Hay cinco puntos invariables para todos los risottos:
1. Poner la mantequilla en la cazuela. Una pastilla de 125 gr para todo el proceso, se reparte en los trozos que se necesite. No mezclar con aceite de oliva, el sabor del aceite se come el de la mantequilla. Se utiliza aceite en lugar de mantequilla para los risottos de pescado.
2. Añadir la cebolla picada (o rayada) y cocer durante unos 2’ (o algo más), debe perder la tonalidad blanca sin dorarse.
3. Añadir el arroz y cocerlo durante unos 2’ , también sin dorar.
4. Añadir medio vaso (120 ml) de vino blanco (puede ser negro) y hervir un poco para que pierda el alcohol.
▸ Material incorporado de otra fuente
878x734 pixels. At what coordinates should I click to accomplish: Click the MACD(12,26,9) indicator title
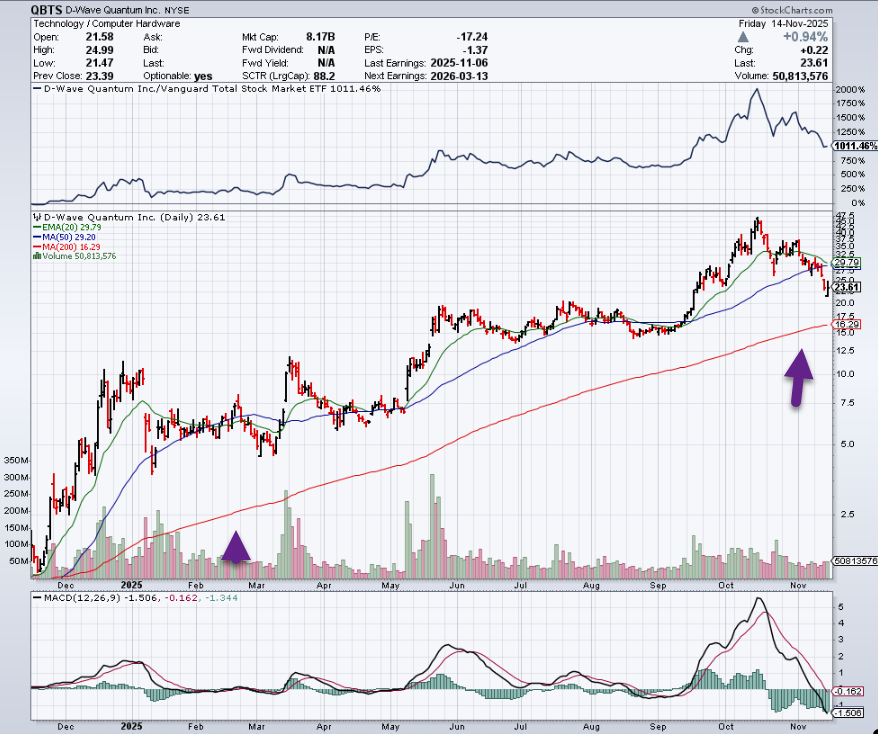pyautogui.click(x=76, y=597)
5. Ir añadiendo el caldo (de pollo o vegetal) poco a poco, a medida que el arroz lo vaya absorviendo.
Comentarios generales:
· Es práctico hacer verdura/menestra el día anterior y guardar el caldo para el risotto.
· Ajustar la sal hacia el final. También queda bien añadir pimienta.
· El tiempo de cocción del arroz puede estimarse en 18’, y la cantidad de agua en proporción 1:2 en peso, aunque estos datos dependerán del tipo de arroz.
· Una vez cocido se añade mantequilla y parmesano, se remueve y se deja reposar 2’ antes de servirlo.
· Si se utilizan setas secas hay que hidratarlas antes unos 10’ con caldo caliente y aprovechar también dicho caldo. Al freir las setas con el ajo y el perejil puede producirse caldo que también debe aprovecharse.
· Si el risotto nos queda claro puede añadirse más queso o si queda espeso añadir algo de leche, hay que hacerlo inmediatamente, justo al terminar la cocción.
· Si queremos guardar el risotto precocinado, después de haber añadido el vino y el primer cucharón de caldo y haberlo dejado casi seco, lo vertemos sobre el mármol de la cocina para que se enfríe rápidamente y lo dejamos listo para usar cuando necesitemos, en el mismo punto donde lo habíamos dejado.